*Source passage*
╔══
When we think about our favourite apps, social media sites or video games, chances are we’re not considering how they might improve our health, further clinical research, or even save lives in the operating room. Doctors, healthcare professionals and patients are increasingly engaged with digital devices – technology that may have begun as entertainment, but has now evolved to hold a much more impactful place in our lives. Take a look at three of the most talked about tech trends that are changing the landscape of traditional health care.
Quantitative Self and Personalized Big Data
A new movement is gaining traction amongst the uber health-conscious. Known as Quantitative Self (QS), it involves using digital tech to track, chart and analyze personal habits and states of being. Diet, mood, bowel movements, sleep quality, exercise – they can all be easily reduced to pie-charts and excel files. The resultant abundance of personalized Big Data can help individuals take charge of and better understand their own health – and it could pave the way for more highly customized drug therapies. Drugmakers and students in pharmaceutical courses grasp that the more we understand the body, the closer we come to developing targeted treatments. QS can yield the kind of data that changes how drug companies do research, conduct trials and enhance pharmaceutical quality control.
Google Glass as a medical accessory
Google Glass, a wearable computer that resembles a pair of eyeglasses, offers users much more than a jump ahead of the latest trends in wearable tech. Over the past year, Google Glass has been implemented as a live streaming device, broadcasting surgical operations in real time for teaching purposes. In the midst of procedures, surgeons have used the device to bring up test results and x-rays, without needing to turn away from the operating table. And when it comes to treatment, patients could merely look at a prescription bottle and have a video reminder of how and when to take their pills leap to life before their eyes – just like a virtual pharmacist, on demand.
╚══
*Study questions*
[1] Extract the health tech passage from "Google Glass as" up to and including "pharmacist, on demand.".
[2] According to the health tech passage, what has Google Glass broadcast in real time for teaching purposes?
The data that follows comes from a separate source and is unrelated to the health tech passage.

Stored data
╔══
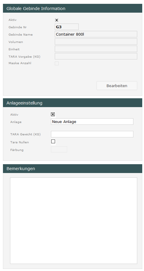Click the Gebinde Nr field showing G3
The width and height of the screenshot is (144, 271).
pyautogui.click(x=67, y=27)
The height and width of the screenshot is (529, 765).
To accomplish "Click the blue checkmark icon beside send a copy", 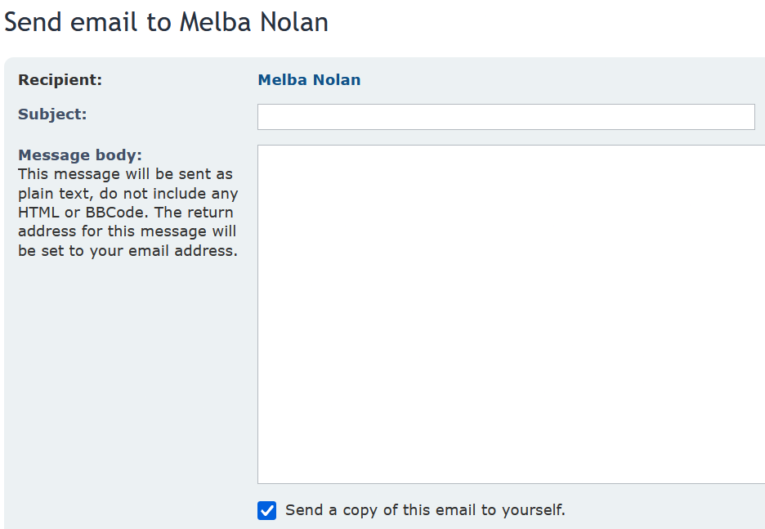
╚══
*Answers for the exercise*
[1]
Google Glass as a medical accessory
Google Glass, a wearable computer that resembles a pair of eyeglasses, offers users much more than a jump ahead of the latest trends in wearable tech. Over the past year, Google Glass has been implemented as a live streaming device, broadcasting surgical operations in real time for teaching purposes. In the midst of procedures, surgeons have used the device to bring up test results and x-rays, without needing to turn away from the operating table. And when it comes to treatment, patients could merely look at a prescription bottle and have a video reminder of how and when to take their pills leap to life before their eyes – just like a virtual pharmacist, on demand.

[2] Surgical operations.